Artist

Jaime Wyatt

Genre: Alt / Indie ,Alternative Country-Rock ,Americana
Origin: U.S.A
Listen on Coda
Born on September 29, 1985, Jaime Wyatt grew up in Tacoma, Washington, where musician parents exposed her to Tom Petty, Bob Dylan, Hank Williams, the Pretenders, and mainstream country radio of the nineties. She began performing at local coffee houses at age twelve and encountered her initial wave of industry attention at seventeen. After relocating from rural Washington State to California, she obtained her first recording contract, though the label aimed to present her as a Sheryl Crow-style singer-songwriter with pop appeal while softening her country leanings. Despite her reservations, several of her compositions appeared in films and soundtracks, among them 2004’s Wicker Park alongside the White Stripes, the Shins, and Snow Patrol, and 2007’s The Feast of Love, which also featured the Frames, M. Ward, and Jeff Buckley.

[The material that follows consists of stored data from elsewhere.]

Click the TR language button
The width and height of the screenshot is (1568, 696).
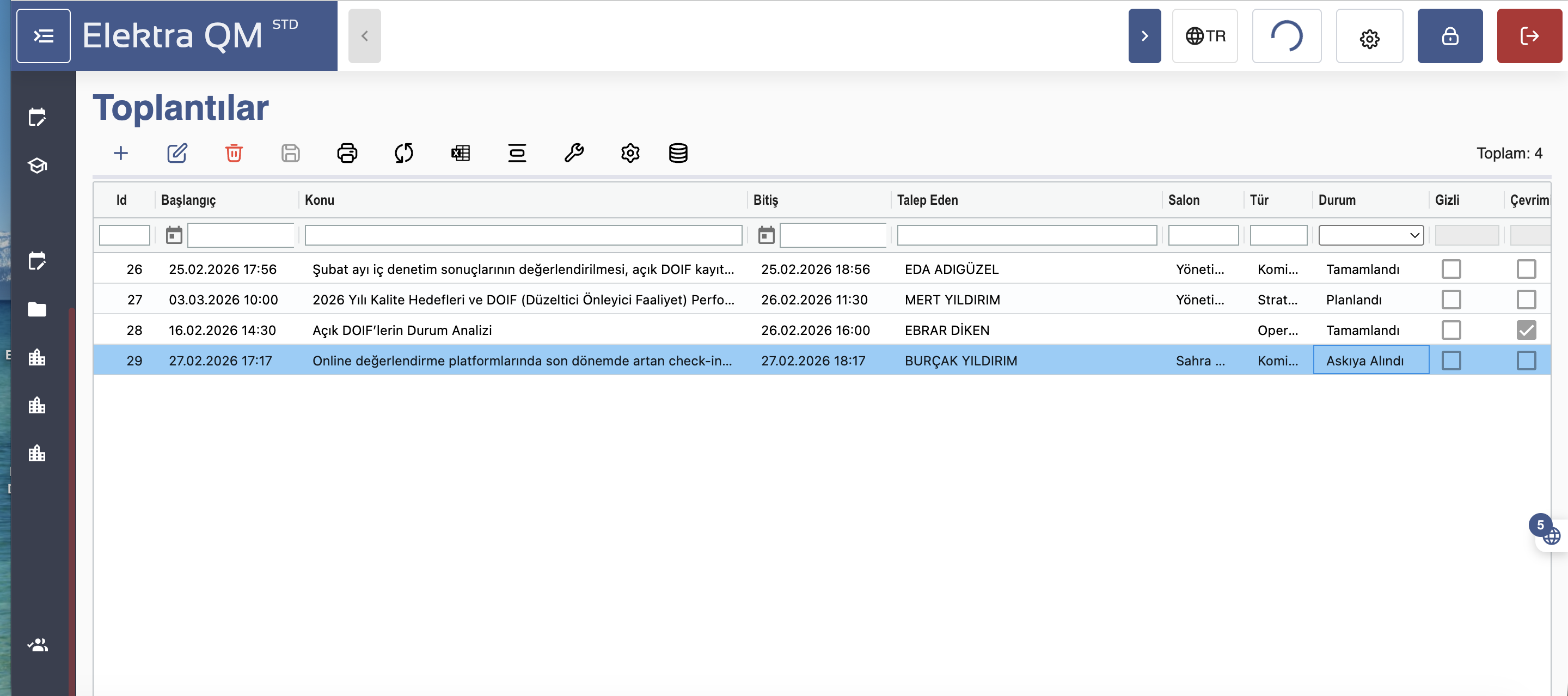pyautogui.click(x=1205, y=36)
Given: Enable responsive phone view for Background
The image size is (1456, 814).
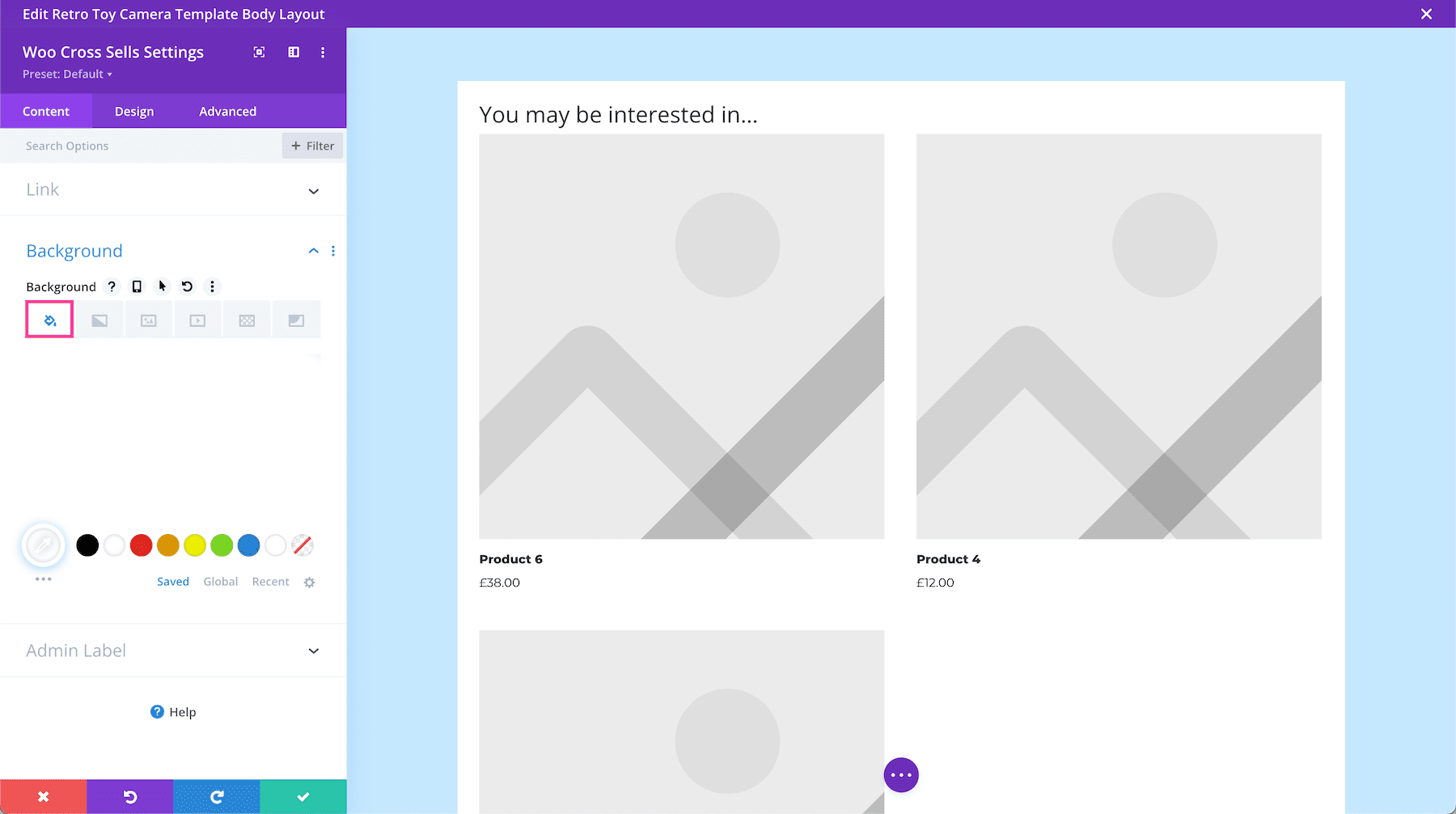Looking at the screenshot, I should point(137,286).
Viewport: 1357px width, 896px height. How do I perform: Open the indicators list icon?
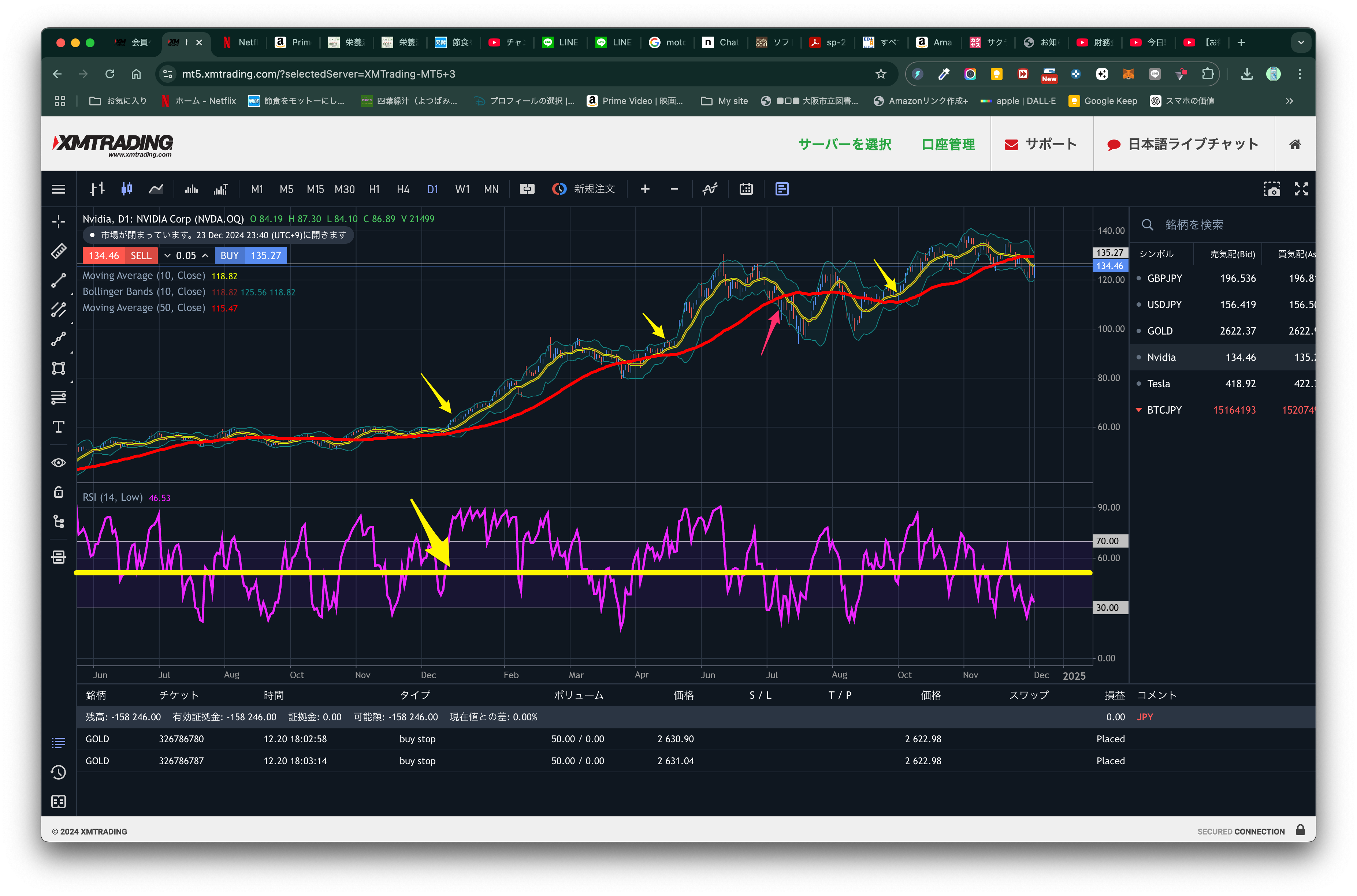[709, 189]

Following the collapse of a second deal, Wyatt kept performing yet struggled with substance issues that derailed her progress. The situation worsened after her arrest for robbing a drug dealer; she served eight months before a plea arrangement granted her time served. Those events supplied material for a fresh batch of songs that, once she secured a deal with independent Forty Below Records, became her debut album, 2017’s Felony Blues—a title nodding to David Allan Coe’s Penitentiary Blues. The set included a duet with label mate Sam Outlaw on “Your Loving Saves Me,” drew favorable notices, and, after Wyatt achieved sobriety, led to a contract with New West Records. Her first release for the label, Neon Cross, arrived in May 2020 under Shooter Jennings’s production and retained an unflinching personal focus while incorporating stronger country textures.

In 2021 she contributed a rendition of Neal Casal’s “Need Shelter” to the benefit compilation Highway Butterfly: The Songs of Neal Casal, which also featured Steve Earle, J Mascis, Billy Strings, and Phil Lesh. For her third album, Wyatt enlisted Adrian Quesada of Black Pumas as producer. At his Electric Deluxe Recorders studio in Austin, Texas, she drew on vintage R&B influences, adopted a more spontaneous writing process, and cultivated an outlook of greater optimism. New West issued Feel Good in November 2023.